Ahora, Alvaro J. Medina, periodista de 'La Gaceta', le encuentra en un comedor social que atiende a personas en riesgo de exclusión, el paso previo a entrar en los 'salones' de Cáritas.
Nos cuenta que trabajó como cortador con Pertegaz, presentador de colecciones con Chanel, Valentino y Balenciaga.
Así, señala que se estableció con 19 años. Apunta que las señoras cuando llegaban a su casa y al verlo tan joven preguntaban por el modisto.
El boca a boca funcionaba entonces y gracias a ello ha podido vestir a la alta sociedad, como "la familia Botín o los Cierro".
Además, Manuel Stefano García Die recuerda que también ha vestido a la Reina Doña Sofía y a las Infantas.
El cambio de rumbo en su vida fue cuando le dio poderes absolutos a su socio. En un viaje de fin de semana a Alicante para ir a cenar con unos amigos y a la hora de pagar, las tarjetas de crédito no funcionaban.
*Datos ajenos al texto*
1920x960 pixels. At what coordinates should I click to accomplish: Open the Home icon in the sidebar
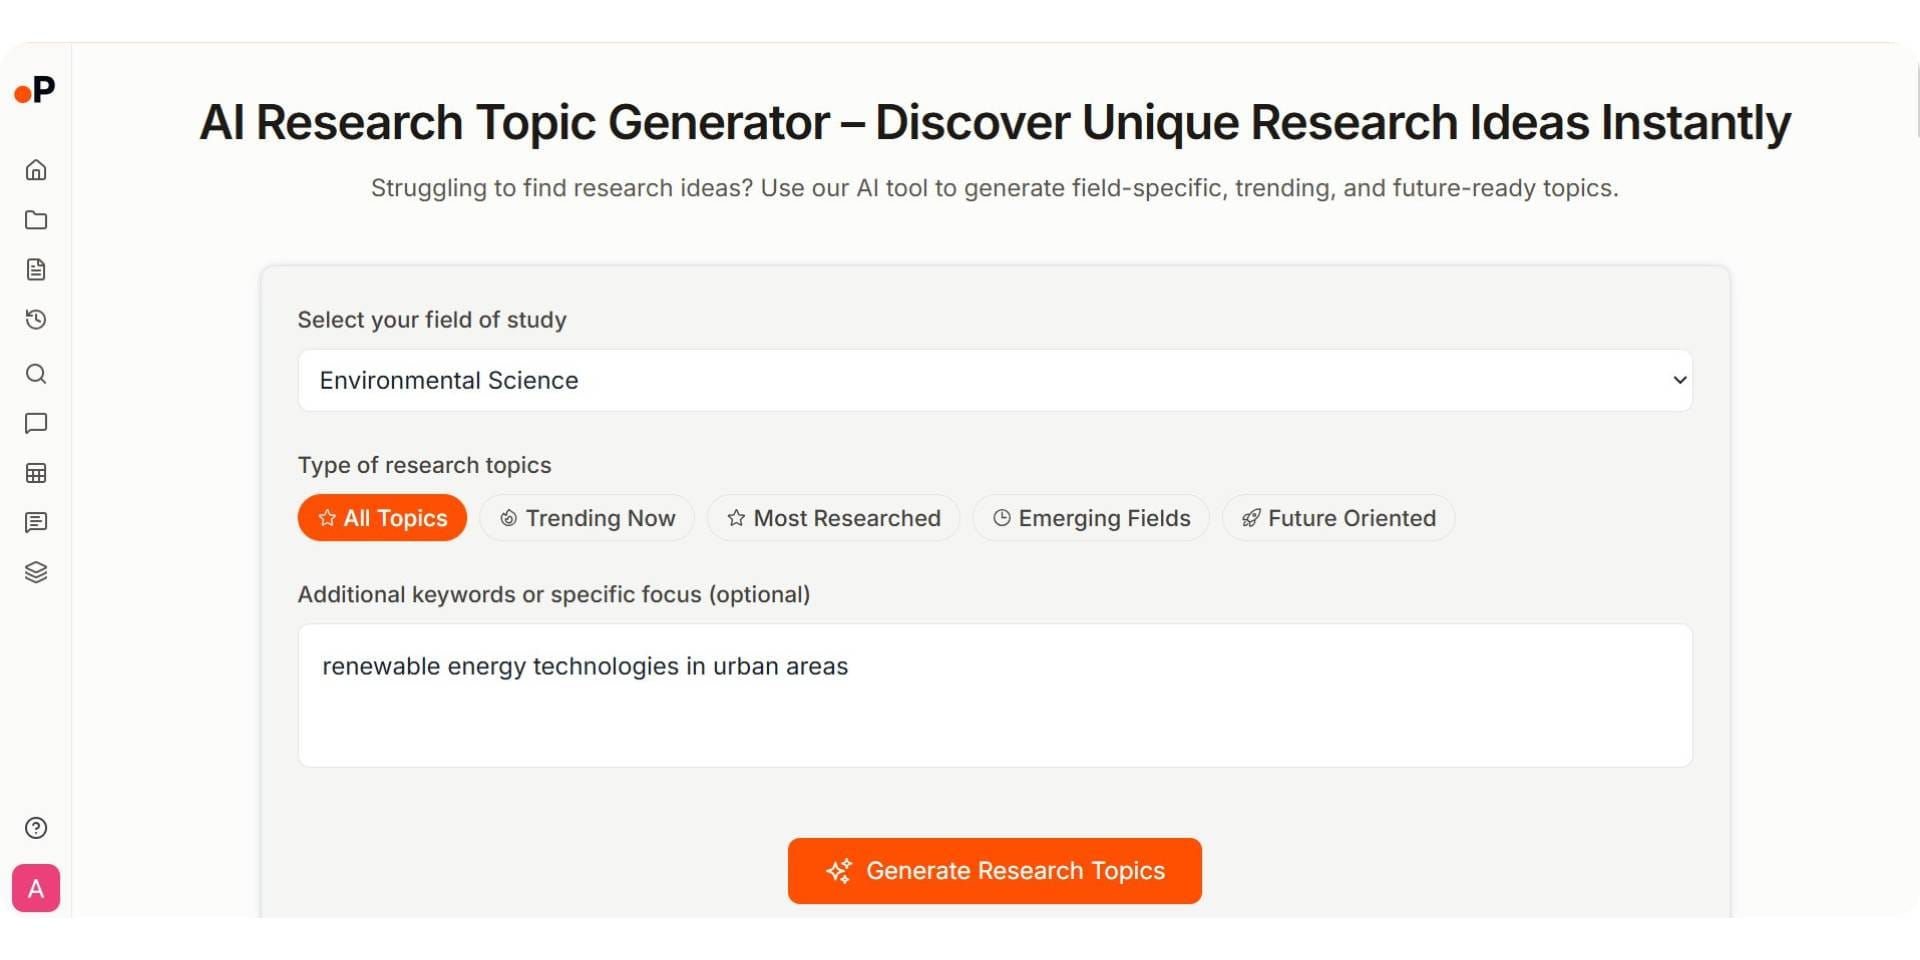click(36, 170)
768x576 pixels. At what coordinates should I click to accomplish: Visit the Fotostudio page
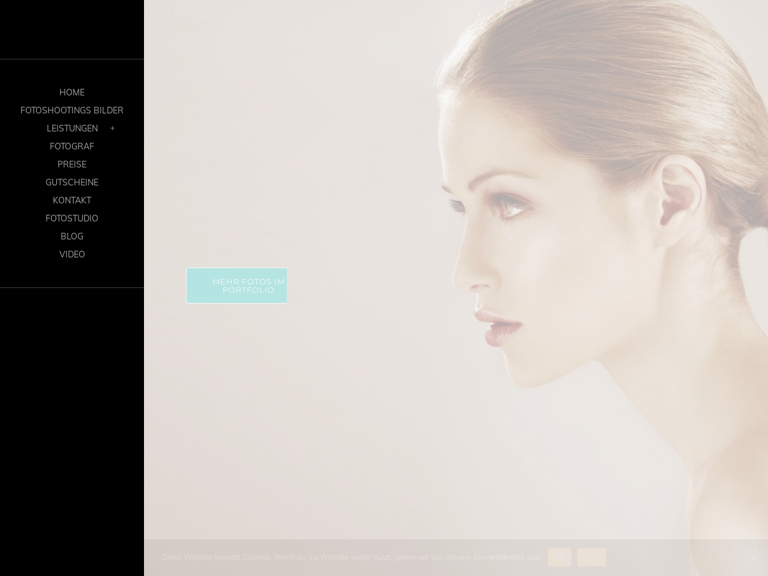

"Fui a localizar al socio y el lunes volví a Madrid".
Allí, su vida se complica aún más:
"Todas las cuentas embargadas".
"No tenía absolutamente nada".
Habían "volado" cerca de "1.500 millones de las antiguas pesetas", era mucho para una persona que "trabajaba 24 horas sobre 24 horas".
"Los amigos y las clientas me dejaron de llamar. Me quedé solo".
"El socio había realizado nóminas falsas a las 56 mujeres que cosían sus obras y sin haber hecho la declaración de la renta durante doce años".
En ese momento de auditoría, los inspectores de Hacienda estaban en huelga, y los subinspectores irrumpieron en la empresa, en la que descubrieron las faltas graves cometidas por su socio.
Apunta que la ley no estaba de su parte debido a que, según asegura por boca de sus abogados, "era como si yo a usted le regalara mi dinero".
"En la calle y sin casa, este era el siguiente paso, sin boutiques, sin nada".
Asimismo, Hacienda aún le reclama la deuda, tras quitárselo todo.
"No podía tener ni cuenta corriente ni tarjeta".
Recuerda el fin de semana como si hubiera pasado recientemente.
Las consecuencias fueron una "depresión de caballo" y aún así reintentó rehacer su vida pero "no podía".
Decidió entonces viajar a Francia, a la casa de un hermano, quien falleció en octubre del 2011, que le ayudaba.
Volvió a Barcelona y la agente social le recomendó que fuera al comedor social donde habitualmente ayuda.
Fue entonces cuando la sonrisa vuelve a su rostro. Se deshace en elogios hacia la directora del centro y de su hermana.
"Hay que santificarlas. El comedor entero y las voluntarias te tratan como si fuesen hijo suyo. Aquí he encontrado, francamente, mi casa".
Cogió otra vez la aguja para realizar los trajes para las personas que atienden en el comedor. En estos momentos asegura que "me está saliendo trabajo".
Define al comedor "no como un plato de comida, sino como mucho más: Es sentirme en mi casa, mi casa".
Así señala que "si un día no voy a comer me llaman por teléfono para preguntarme que ha ocurrido".
"Aquí he encontrado una familia", concluye, no sin antes recordar que toda su familia ha fallecido.